# The goods from this weekend!



## texasdigger (Apr 27, 2008)

We Got out to dig in the dump I mentioned in my last thread yesterday.  The water is still an issue, but we ripped a few bottles from mother natures grasp.  These are only my take for the day.  There was another good embossed whiskey flask, and a Motley Drugstore that went home with my partner.  There was one real crier too.  It was the front panel of a Houston drugstore, and the bottle whole would have been about 12" tall.  Man it would have looked great on my shelf!  Well lets got started. 

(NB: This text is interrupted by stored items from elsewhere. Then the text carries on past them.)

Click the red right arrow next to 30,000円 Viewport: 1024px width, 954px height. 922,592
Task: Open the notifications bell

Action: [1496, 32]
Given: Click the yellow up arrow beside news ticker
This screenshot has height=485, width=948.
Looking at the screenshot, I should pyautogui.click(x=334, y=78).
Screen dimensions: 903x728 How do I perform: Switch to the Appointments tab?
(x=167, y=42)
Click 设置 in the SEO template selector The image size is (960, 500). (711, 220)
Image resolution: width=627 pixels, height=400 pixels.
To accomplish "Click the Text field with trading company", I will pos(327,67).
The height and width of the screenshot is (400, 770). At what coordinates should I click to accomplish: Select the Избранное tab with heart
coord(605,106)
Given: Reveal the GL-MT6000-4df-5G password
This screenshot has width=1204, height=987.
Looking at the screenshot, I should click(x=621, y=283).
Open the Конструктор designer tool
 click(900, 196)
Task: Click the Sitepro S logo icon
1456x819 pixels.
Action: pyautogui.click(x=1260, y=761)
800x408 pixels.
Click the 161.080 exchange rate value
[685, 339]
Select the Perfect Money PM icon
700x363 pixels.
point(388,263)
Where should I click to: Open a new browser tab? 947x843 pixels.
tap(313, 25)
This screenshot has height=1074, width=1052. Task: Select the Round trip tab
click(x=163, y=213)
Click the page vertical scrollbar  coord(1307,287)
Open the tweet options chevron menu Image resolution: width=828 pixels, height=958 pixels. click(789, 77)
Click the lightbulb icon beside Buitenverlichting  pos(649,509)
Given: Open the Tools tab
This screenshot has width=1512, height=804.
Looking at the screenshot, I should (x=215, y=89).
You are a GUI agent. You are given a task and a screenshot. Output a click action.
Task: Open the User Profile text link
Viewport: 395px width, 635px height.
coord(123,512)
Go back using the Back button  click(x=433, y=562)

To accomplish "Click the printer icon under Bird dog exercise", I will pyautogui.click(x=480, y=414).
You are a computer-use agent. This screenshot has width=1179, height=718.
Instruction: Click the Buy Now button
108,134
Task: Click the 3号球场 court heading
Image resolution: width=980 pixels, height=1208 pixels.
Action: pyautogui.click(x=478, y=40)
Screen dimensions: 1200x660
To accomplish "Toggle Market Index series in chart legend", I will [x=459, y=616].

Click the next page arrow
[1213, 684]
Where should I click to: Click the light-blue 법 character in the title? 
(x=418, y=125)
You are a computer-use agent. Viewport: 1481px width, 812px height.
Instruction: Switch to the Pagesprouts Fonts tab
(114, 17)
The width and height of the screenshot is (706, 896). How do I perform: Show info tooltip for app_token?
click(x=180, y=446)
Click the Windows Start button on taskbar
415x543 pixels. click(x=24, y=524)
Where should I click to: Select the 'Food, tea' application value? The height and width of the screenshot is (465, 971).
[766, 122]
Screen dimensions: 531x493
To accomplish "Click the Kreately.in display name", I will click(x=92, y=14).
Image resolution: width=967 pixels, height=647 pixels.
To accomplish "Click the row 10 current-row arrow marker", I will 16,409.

 This is my favorite bottle I dug yesterday it is a "L. Gerstle & CO Chattanooga Tenn".  8 3/4" honey amber and very very vrude.  It held St. Joseph Sarsaparilla.  I found that out with a bit of research.  I love this bottles.


----------



## texasdigger (Apr 27, 2008)

another view


----------



## texasdigger (Apr 27, 2008)

Star Bottling Works Palestine Texas Return this bottle.  It is a nice aqua with an applied crown top.


----------



## texasdigger (Apr 27, 2008)

Next up is WinterSmith in a awesome light honey amber!


----------



## texasdigger (Apr 27, 2008)

Cambell bottle.  From what I have found out this bottle is from the origionator of Cambells soup.


----------



## texasdigger (Apr 27, 2008)

Anice little pickle jar.


----------



## texasdigger (Apr 27, 2008)

Nice little SCA sauce bottle.


----------



## texasdigger (Apr 27, 2008)

A twisted neck mold blown screw top whiskey.


----------



## texasdigger (Apr 27, 2008)

Huge apthecary bottle.  Sorry it is still being cleaned up.


----------



## texasdigger (Apr 27, 2008)

A nice open pontil Dr. Foord's Pectoral Syrup New York.  It is extremely crude, and is a nice aqua.  I recently purchased this one.  It stands 7 1/8" tall, and is mint condition.


----------



## texasdigger (Apr 27, 2008)

another view


----------



## texasdigger (Apr 27, 2008)

another


----------



## texasdigger (Apr 27, 2008)

last one


----------



## texasdigger (Apr 28, 2008)

Thaks for looking guys, and please leave a comment if you would like.  Or if you have any questions please ask. 
 Thanks
 Brad


----------



## NCdigger5 (Apr 28, 2008)

Nice finds! That Dr. Foord's Pectoral Syrup is really nice!


----------



## idigjars (Apr 28, 2008)

Hi Brad, nice bottles that you dug.   And a nice OP bottle that you purchased.  Congrats on both.           Good luck finding or digging more.          Paul


----------



## cobaltbot (Apr 28, 2008)

Nice digs, great bottles. Like the crudeness on the one you bought.


----------



## Lordbud (Apr 28, 2008)

The close-up of the twisted glass and the applied lip of the Pectoral Syrup say it all:
 beautiful crude example and highly desirable.


----------



## texasdigger (Apr 29, 2008)

I have had a few different pontiled and hingemold Foord's bottles, and I loved the crudeness of all of them.  Anytime I see one for a fair price I try to pick it up.  The same goes for pontiled Radway bottles.  Those to companies used molds that I really like, and are all usually very crude.  Thanks for comments guys. Here is a pick of my favorite Radway bottle.  I got really lucky and scored this one for about $5.00.


----------



## texasdigger (Apr 29, 2008)

And another of my Foord's.


----------



## texasdigger (Apr 29, 2008)

Last one. Radway base


----------



## downeastdigger (Apr 29, 2008)

I love those Dr. Foords bottles.  They are from a small town in NY,  Cazenovia.  I was lucky enough to dig a couple from a privy, with my buddy who lives out there  He was hoping we would dig one cause we were right in the town.  Sure enough up pops a couple of Dr. Foords!  That was my first privy digging experience, it was awesome!  I didn't get to keep the bottles, cause I was there just for the fun and to learn to dig privies.  The ones I dug were small.  Your taller one is awesome, I'm sure you'll enjoy it.


----------



## glass man (Apr 30, 2008)

NICE BOTTLES! I love the crude pontiled ones too,never got one for $5 though!


----------



## texasdigger (May 1, 2008)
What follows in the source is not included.